Syed Mohammad Sharfuddin Quadri (died 30 December 2015) was an Indian independence activist, Gandhian and a physician of the Unani system of medicine. He accompanied Gandhiji in the Salt March of 1930 and was a prison mate of the Indian leader when they were incarcerated by the British regime at Cuttack jail. He was the founder of a medical magazine, Hikmat-e-Bangala and was among the group of people who founded the Calcutta Unani Medical College and Hospital. The Government of India awarded him the third highest civilian honour of the Padma Bhushan, in 2007, for his contributions to Indian medicine.

== Biography ==
Syed Mohammad Sharfuddin Quadri was to Mohammad Mohibbudin, a Unani practitioner, at Kumrava of Nawada district, in the Indian state of Bihar. Quadri claimed to have been born on 25 December 1901, however at the time of his birth, birth certificates were typically not issued. This makes his birthdate likely unknown as his claimed age would make him among the oldest men ever. His family later moved to Calcutta where he spent the rest of his life. Learning Unani medicine from his father, he assisted his father in his practice. During this time, he was also involved in the Indian freedom struggle and participated in the Salt March in 1930, along with Gandhiji and was jailed. He continued his association with the freedom activists and when Rajendra Prasad, who would later become the first president of India, fell ill due to respiratory problems, Quadri assisted his father in treating the future president.

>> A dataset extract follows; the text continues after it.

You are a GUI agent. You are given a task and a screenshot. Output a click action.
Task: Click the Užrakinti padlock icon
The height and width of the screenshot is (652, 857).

Syed Mohammad Sharfuddin Quadri opposed the two-nation theory that advocated for the division of colonial India.

Quadri was the founder of Hikmat-e-Bangala, a medical magazine focused on Unani system of medicine, but the magazine eventually was closed doen due to paucity of funds. In 1994, he assisted Syed Faizan Ahmad in founding the Calcutta Unani Medical College and Hospital. He ran a dispensary at Haji Mohsin Square, Kolkata and treated patients free of cost. The Government of India awarded him the civilian honor of the Padma Bhushan in 2007. He died on 30 December 2015, at his Ripon Street residence in Kolkata, survived by his seven children.